PM Julia Gillard Takes the Offensive in Addressing AWU Slush Fund Affair
Prime Minister Julia Gillard jumped the gun on the opposition and her critics, denying them an effective platform by holding a press conference on Monday hours before Coalition MPs are expected to grill her on Parliament's Question Time.
And before deputy Coalition leader Julie Bishop was supposed to press for answers on the slush fund affair that Ms Gillard was reportedly enmeshed with while representing disgraced Australian Workers Union (Victoria branch) chief Bruce Wilson some 17 years ago, the prime minister clarified herself in front of media personnel.
Ms Gillard clarified that she was not a direct party to the setting up of the AWU slush fund, firmly insisting that connecting her to such fraudulent activity is tantamount to defamation.
"I did not set up a fund, I did not set up a bank account ... I provided advice as a lawyer about the incorporation of an association.
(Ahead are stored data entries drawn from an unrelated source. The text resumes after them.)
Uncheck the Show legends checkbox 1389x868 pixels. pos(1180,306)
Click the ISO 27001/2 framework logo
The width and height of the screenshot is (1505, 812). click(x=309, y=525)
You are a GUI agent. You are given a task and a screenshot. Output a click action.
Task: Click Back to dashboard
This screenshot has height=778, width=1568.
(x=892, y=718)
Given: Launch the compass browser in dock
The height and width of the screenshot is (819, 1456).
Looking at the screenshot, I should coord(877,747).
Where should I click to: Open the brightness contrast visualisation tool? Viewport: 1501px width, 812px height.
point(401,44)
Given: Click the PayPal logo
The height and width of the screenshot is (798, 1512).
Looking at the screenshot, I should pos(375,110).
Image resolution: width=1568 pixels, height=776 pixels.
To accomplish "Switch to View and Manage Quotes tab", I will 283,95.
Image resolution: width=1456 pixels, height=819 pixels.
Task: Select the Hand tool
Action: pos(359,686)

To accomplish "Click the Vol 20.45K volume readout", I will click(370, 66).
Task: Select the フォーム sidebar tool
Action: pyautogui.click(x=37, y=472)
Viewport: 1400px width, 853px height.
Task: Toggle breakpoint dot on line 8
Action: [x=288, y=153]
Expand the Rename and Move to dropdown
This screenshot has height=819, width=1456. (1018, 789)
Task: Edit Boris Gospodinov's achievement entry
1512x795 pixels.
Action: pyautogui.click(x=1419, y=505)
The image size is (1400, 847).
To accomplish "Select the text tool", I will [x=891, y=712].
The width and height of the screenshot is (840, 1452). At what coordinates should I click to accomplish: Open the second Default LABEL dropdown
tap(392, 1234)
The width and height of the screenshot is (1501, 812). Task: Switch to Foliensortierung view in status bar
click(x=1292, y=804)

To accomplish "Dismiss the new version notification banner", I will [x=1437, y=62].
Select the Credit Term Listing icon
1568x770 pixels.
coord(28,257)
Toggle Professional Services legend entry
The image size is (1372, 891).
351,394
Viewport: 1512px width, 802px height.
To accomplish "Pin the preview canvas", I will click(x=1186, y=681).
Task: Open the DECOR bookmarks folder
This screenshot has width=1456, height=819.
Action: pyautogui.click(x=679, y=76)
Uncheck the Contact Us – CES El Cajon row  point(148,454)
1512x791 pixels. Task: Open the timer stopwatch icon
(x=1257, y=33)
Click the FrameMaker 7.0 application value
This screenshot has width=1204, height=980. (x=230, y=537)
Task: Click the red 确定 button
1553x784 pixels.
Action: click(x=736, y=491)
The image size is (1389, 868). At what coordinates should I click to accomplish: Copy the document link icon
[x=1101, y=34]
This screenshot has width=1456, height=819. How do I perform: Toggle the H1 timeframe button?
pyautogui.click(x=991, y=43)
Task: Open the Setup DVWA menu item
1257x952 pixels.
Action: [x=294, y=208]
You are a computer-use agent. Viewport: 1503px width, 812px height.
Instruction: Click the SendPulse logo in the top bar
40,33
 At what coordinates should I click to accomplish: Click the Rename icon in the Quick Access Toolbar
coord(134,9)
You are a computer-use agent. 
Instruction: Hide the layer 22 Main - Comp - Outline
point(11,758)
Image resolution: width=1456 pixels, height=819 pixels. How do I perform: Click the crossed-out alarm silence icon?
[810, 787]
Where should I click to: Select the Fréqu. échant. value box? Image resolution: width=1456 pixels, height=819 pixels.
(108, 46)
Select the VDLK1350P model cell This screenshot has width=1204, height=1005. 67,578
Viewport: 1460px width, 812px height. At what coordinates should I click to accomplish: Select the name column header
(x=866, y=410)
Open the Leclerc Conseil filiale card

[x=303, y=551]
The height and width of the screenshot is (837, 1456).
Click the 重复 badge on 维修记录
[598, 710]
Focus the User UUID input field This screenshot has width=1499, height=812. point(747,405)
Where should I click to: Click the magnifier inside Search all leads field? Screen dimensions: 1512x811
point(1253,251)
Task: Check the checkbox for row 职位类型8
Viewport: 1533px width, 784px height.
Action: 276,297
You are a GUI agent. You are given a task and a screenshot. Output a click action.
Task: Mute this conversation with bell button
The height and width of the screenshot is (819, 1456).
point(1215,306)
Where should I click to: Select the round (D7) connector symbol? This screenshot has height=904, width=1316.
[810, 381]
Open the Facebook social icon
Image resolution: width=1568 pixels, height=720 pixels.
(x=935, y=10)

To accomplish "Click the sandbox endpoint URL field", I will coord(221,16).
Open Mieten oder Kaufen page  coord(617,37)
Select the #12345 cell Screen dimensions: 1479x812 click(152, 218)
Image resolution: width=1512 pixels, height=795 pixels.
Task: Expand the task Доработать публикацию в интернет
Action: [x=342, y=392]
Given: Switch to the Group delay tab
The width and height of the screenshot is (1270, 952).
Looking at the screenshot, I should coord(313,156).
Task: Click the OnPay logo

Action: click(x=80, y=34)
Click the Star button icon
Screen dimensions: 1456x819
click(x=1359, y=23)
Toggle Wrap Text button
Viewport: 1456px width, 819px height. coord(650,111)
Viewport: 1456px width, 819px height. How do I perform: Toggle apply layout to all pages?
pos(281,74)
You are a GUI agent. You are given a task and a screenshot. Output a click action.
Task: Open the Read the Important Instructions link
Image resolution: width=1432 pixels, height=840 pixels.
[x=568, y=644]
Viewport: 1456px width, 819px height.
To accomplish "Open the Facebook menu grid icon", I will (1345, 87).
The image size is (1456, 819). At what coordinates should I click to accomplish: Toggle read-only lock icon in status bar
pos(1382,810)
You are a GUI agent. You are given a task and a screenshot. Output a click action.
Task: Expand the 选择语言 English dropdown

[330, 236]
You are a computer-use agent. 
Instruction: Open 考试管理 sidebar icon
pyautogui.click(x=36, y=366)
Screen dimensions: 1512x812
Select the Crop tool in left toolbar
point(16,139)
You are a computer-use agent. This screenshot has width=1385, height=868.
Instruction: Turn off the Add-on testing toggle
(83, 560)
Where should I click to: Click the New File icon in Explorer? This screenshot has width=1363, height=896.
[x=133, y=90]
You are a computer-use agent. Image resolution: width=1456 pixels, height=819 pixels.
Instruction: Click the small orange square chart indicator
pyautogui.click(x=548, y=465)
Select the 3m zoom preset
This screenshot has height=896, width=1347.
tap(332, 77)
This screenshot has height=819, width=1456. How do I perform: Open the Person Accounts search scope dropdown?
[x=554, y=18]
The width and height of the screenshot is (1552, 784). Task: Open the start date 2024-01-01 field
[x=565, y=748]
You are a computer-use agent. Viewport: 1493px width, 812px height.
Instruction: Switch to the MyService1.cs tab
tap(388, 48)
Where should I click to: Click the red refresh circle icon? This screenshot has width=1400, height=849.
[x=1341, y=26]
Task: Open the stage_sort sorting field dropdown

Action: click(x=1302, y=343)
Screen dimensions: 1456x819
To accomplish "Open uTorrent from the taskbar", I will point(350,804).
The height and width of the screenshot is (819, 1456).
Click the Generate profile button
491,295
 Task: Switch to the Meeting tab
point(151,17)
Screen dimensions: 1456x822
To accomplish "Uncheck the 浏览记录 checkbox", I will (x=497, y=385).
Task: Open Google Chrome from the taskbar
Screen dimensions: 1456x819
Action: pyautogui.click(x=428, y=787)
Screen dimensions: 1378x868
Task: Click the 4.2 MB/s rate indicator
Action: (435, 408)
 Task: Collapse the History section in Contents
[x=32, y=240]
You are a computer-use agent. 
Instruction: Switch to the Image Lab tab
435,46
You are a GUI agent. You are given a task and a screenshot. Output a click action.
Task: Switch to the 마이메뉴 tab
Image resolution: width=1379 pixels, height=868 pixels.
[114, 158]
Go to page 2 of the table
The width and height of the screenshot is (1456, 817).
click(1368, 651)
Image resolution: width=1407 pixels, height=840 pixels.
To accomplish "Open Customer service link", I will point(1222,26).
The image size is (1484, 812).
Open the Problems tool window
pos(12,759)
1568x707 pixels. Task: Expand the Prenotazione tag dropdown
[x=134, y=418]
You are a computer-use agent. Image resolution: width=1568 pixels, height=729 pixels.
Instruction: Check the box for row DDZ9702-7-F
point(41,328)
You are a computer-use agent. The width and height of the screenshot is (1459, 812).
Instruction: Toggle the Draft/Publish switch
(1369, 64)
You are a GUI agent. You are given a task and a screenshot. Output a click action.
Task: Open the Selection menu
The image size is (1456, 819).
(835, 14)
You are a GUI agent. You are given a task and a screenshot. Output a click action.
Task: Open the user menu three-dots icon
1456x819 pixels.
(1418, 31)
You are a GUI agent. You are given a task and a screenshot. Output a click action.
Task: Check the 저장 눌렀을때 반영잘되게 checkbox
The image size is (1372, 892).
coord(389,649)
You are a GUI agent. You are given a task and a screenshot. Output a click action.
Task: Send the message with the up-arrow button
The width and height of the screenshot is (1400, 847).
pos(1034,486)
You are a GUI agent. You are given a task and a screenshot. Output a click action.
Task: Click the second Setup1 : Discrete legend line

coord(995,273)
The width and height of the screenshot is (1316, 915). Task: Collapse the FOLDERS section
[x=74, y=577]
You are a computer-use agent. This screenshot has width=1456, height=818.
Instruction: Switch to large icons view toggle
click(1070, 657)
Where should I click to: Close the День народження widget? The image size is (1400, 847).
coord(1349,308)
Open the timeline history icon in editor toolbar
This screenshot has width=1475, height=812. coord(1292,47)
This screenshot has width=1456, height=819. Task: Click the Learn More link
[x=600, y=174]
I did not incorporate an association," the prime minister was reported by The Australian as saying on Monday morning.
"I acted on client instructions ... and in terms of the use of the word slush fund, I said very specifically I did not think that that helped with the understanding of this matter," Ms Gillard explained.
Any questionable dealings that were conducted using "the accounts of the AWU Workplace Relations Association," was just way beyond her role then as an industrial lawyer of Slater & Gordon, the Labor leader asserted.
She would have loved to address head-on allegations that a $5000 was deposited in a Commonwealth Bank under her account, but Ms Gillard has reiterated that "I do not remember $5000 being put in my bank account. I do not have a memory of this money going in to my account."
Even CBA officials, Ms Gillard said, have informed her that coming up with supporting documents on such claims, purportedly to prove or disprove the accusations, was next to impossible considering the amount of time that passed by.
As for Ralph Blewitt, the man responsible for resurrecting this controversy, she admitted that it would boil down to Mr Blewitt's words against hers.
"Mr Blewitt, according to people who know him, has been described as a complete imbecile, an idiot, a stooge, a sexist pig, a liar and his sister has said he's a crook, and rotten to the core," the prime minister reminded.
So come the Question Time, Ms Gillard simply countered "I have just dealt with this precise question at a press conference," when pressed for more explanations by Ms Bishop.
"I say to the deputy leader of the opposition, and really it goes to much of the sleaze and muck-racking the opposition has been engaged in, if she has a real allegation of wrongdoing by me, then put it," Ms Gillard was reported by the Australian Associated Press (AAP) as saying.
Analysts viewed Ms Gillard's handling of the matter as unlikely to stem of the flow of more questions from her critics yet for Michelle Grattan of The Age, the prime minister "has narrowed (the Coalition's) opportunity to get fresh momentum."
"Ms Gillard's tactic in holding the news conference was to go on the front foot, to take some steam out of the opposition's question time attack. She still had to face those questions in parliament, but she had done a lot of the spade work beforehand," Ms Grattan wrote.